=== Source material ===

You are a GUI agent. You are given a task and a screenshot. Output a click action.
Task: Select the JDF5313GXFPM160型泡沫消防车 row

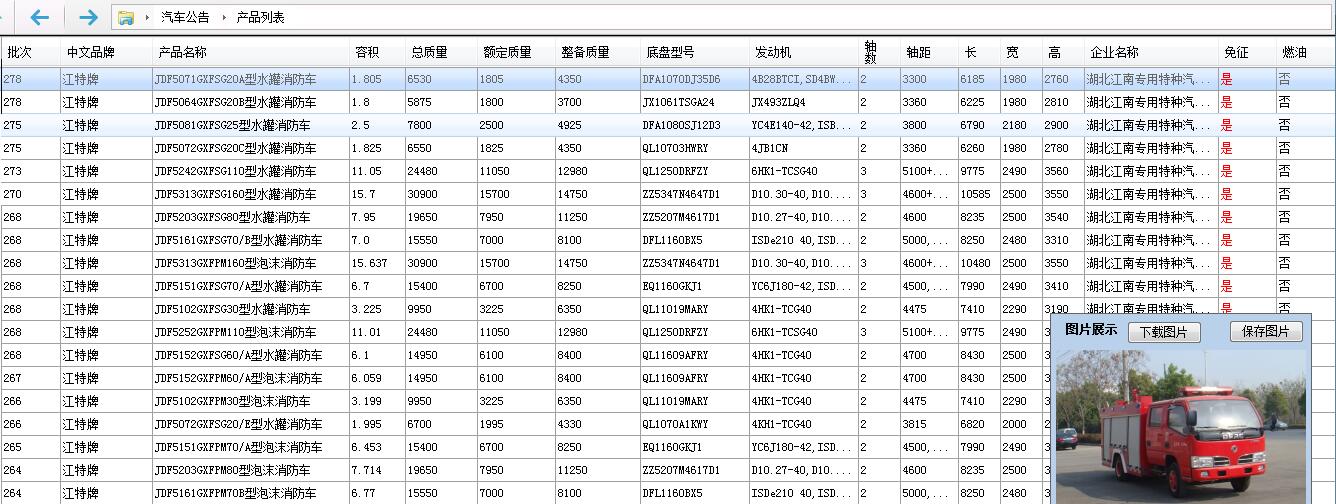(235, 263)

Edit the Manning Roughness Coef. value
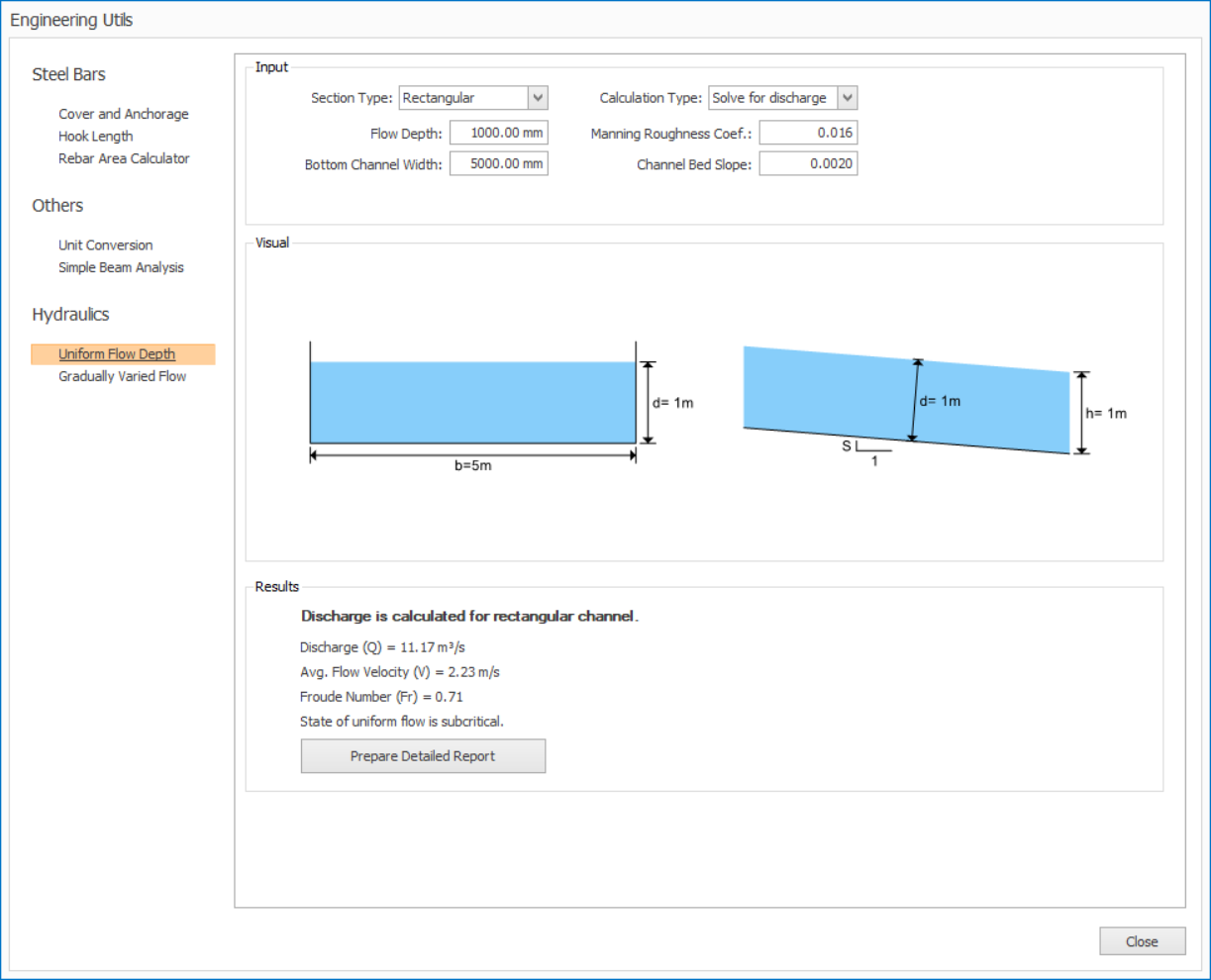click(x=808, y=133)
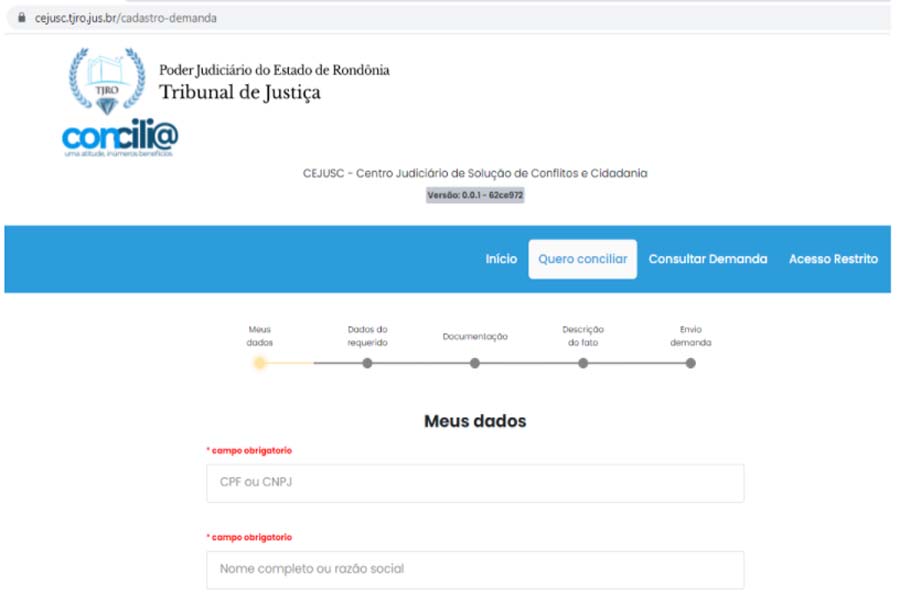The height and width of the screenshot is (600, 900).
Task: Select the Quero conciliar tab
Action: [x=582, y=259]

===

> **Task prompt**
What is needed is a word-for-word copy of the data, minus its pictures.

> **Task response**
You are a GUI agent. You are given a task and a screenshot. Output a click action.
Task: Select the JDF5313GXFPM160型泡沫消防车 row

(235, 263)

Edit the Manning Roughness Coef. value
click(x=808, y=133)
The height and width of the screenshot is (600, 900).
Task: Select the Quero conciliar tab
Action: [x=582, y=259]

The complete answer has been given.